Art History, Artists, Baroque, On this day..., Sculptors

On this day… died La Roldana

Luísa Roldán, better known as La Roldana was a Spanish sculptor of the Baroque period. And she was the first woman sculptor documented in Spain.

According to Antonio Palomino (Spanish artist and writer on art) her work was so good that she was considered as important as her father. But as many artists of the time, she died poor, in fact she had signed a declaration of poverty shortly before her death.

Luisa Roldán was born in Seville (city in the south of Spain). She was the fifth of the twelve children of her parents.  Her father was a sculptor, as his workshop received many orders, it was needed the help of Luisa and some of her siblings, so he taught her.

When she was only 15, she married Luis Antonio de los Arcos (he was a sculptor too) but the marriage didn’t have the consent of her family.

the first steps of jesus
The first steps of Jesus – Museo de Guadalajara, Spain

Her work includes sculptures in wood and small-scale terracotta as well as statues for the Cathedral of Cádiz. When she moved to Madrid she became court sculptor serving to kings Charles II and Phillip V. She also served the Duke of Infantado and at the end of her life she was admitted to the Accademia di San Luca (an association of artists in Rome), nonetheless she died in poverty in Madrid.

During the time she was working to Charles II, her husband and their children suffered from hunger due to the big economic crisis affected the food supply. They had seven children, but only two survived to adulthood.

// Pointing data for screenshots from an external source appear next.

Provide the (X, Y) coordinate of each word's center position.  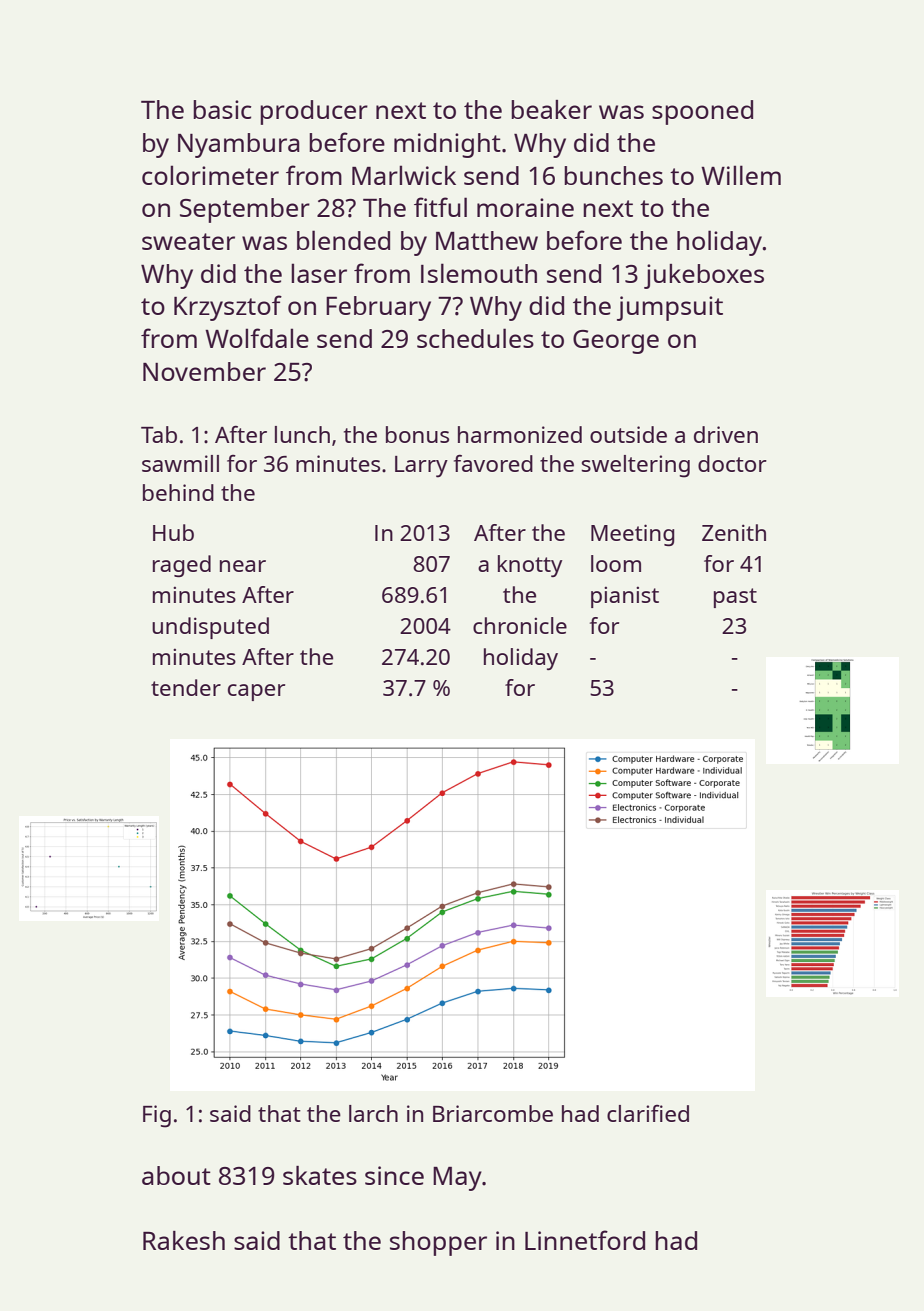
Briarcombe (493, 1113)
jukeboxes (704, 276)
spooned (702, 112)
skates (320, 1175)
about (176, 1175)
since (394, 1175)
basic (222, 109)
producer (314, 112)
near (243, 566)
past (735, 598)
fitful (440, 207)
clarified (648, 1113)
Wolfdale (257, 338)
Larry (421, 467)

Much of her work was religious sculptures for churches in Andalusia (south of Spain). While her terracotta sculptures were very popular among the petite bourgeoisie of Madrid.

san miguel vencendo al demonio - monasterio el escorial
Saint Michael with the devil at his feet – Monasterio de El Escorial, Spain

Some of the most important characteristics of her work are: the clearly delineated profiles; thick locks of hair; billowing draperies and the mystical faces with delicate eyes, knitting brows, rosy cheeks and slightly parted lips.The knitting brows are very common  in her terracotta works, while her works in wood are characterised by open or even arched brows.

She was a very prolific artist and her pieces were widely distributed in the centre and south of Spain.